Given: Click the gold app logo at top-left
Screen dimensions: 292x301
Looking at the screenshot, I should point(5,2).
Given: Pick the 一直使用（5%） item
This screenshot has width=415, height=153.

▸ Written problem
Copy every line of the material above word for word.

▸ Solution to the exercise
Given: Click the gold app logo at top-left
Screen dimensions: 292x301
Looking at the screenshot, I should point(5,2).
Given: Pick the 一直使用（5%） item
This screenshot has width=415, height=153.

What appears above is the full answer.